FireEye, Inc., the leader in stopping today’s advanced cyber attacks, today revealed before an audience in Manila the operations of a cyber espionage campaign likely targeting the Philippines. This threat group is detailed in an Intelligence Report, “APT 30 and the Mechanics of a Long-Running Cyber Espionage Operation.” The report provides intelligence on the operations of APT 30, an advanced persistent threat (APT) group most likely sponsored by the Chinese government.
“Advanced threat groups like APT 30 illustrate that state-sponsored cyber espionage affects a variety of governments and organizations in the Philippines and Southeast Asia,” said Wias Issa, Senior Director at FireEye. “Governments and businesses in the Philippines face persistent, well-resourced threat actors.”
Conducting cyber espionage since at least 2005, APT 30 is one of the longest operating APT groups that FireEye tracks. The group has maintained largely consistent targeting in Southeast Asia and India, including targets in Malaysia, Vietnam, and Thailand, among other countries. In addition, APT 30’s attack tools, tactics, and procedures (TTPs) have remained markedly consistent since inception – a rare finding as most APT actors adjust their TTPs regularly to evade detection.
“It’s highly unusual to see a threat group operate with similar infrastructure for a decade. One explanation for this is they did not have a reason to change to new infrastructure because they were not detected. This would suggest many organizations are not detecting these advanced attacks,” continued Issa. “The threat intelligence on APT 30 we are sharing will help empower organizations in the Philippines to quickly begin to detect, prevent, analyze and respond to this established threat.”

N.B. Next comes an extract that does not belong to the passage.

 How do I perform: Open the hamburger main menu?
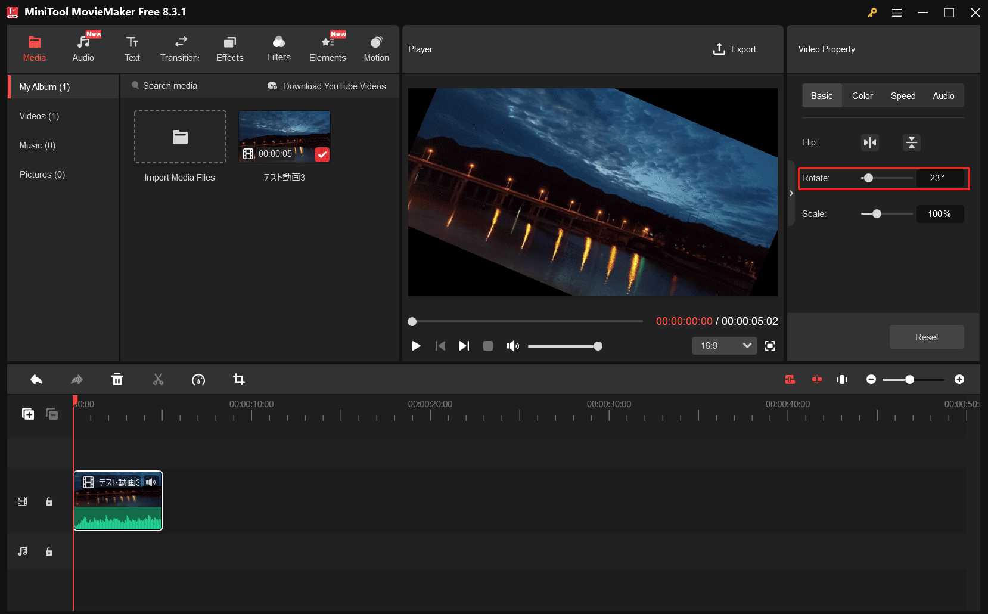[x=897, y=13]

APT 30 deployed customized malware for use in specific campaigns targeting ASEAN members and others. It appears that some of the 200 samples of APT 30 malware included in the investigation targeted organizations in the Philippines.

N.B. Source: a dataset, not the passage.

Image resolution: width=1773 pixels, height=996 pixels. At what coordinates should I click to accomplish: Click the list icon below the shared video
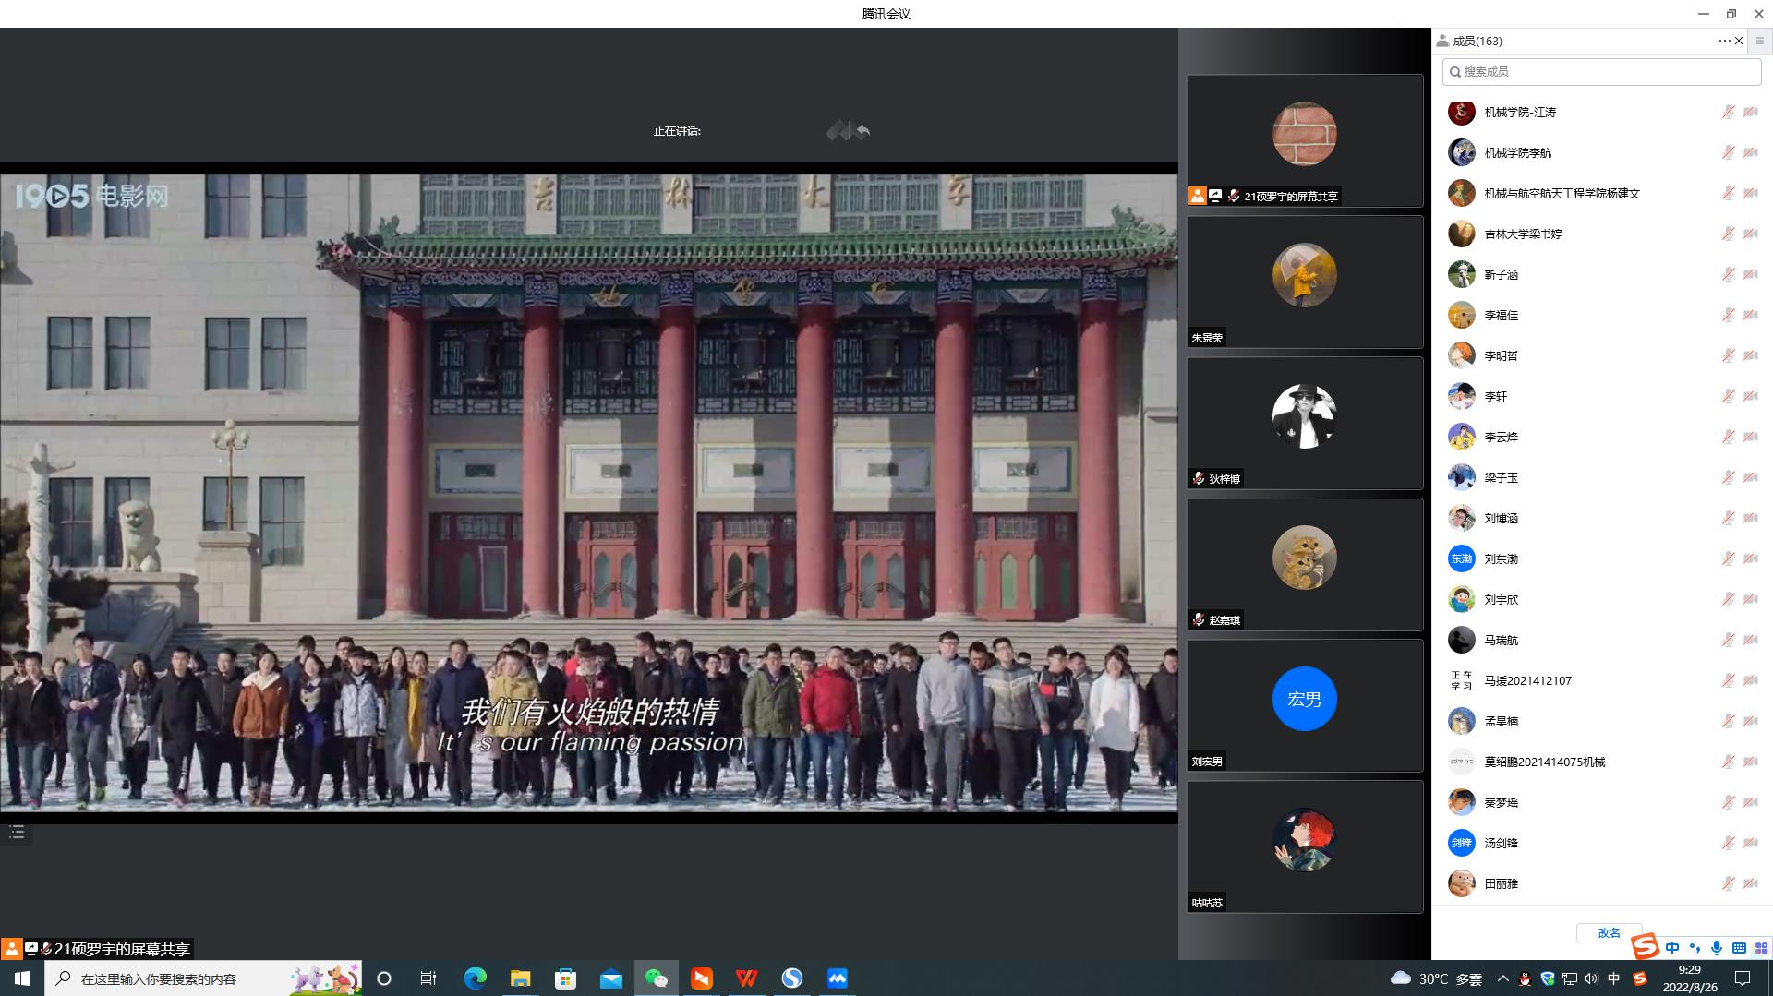pos(17,833)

Analysis conducted on APT 30’s malware reveals a methodical approach to software development similar to that of established technology businesses – an approach that aligns closely to the various diplomatic, political, media and private-sector environments they intended to breach. Their targets possess information that most likely serves the Chinese government’s needs for intelligence about key Southeast Asian political, economic, and military issues, disputed territories, and discussions related to the legitimacy of the Chinese Communist Party.
From July to December 2014, FireEye products detected malware used by APT groups and other actors targeting the networks of 29 percent of its customers in Southeast Asia. On a global basis, FireEye detected these attacks targeting 27 percent of its customers.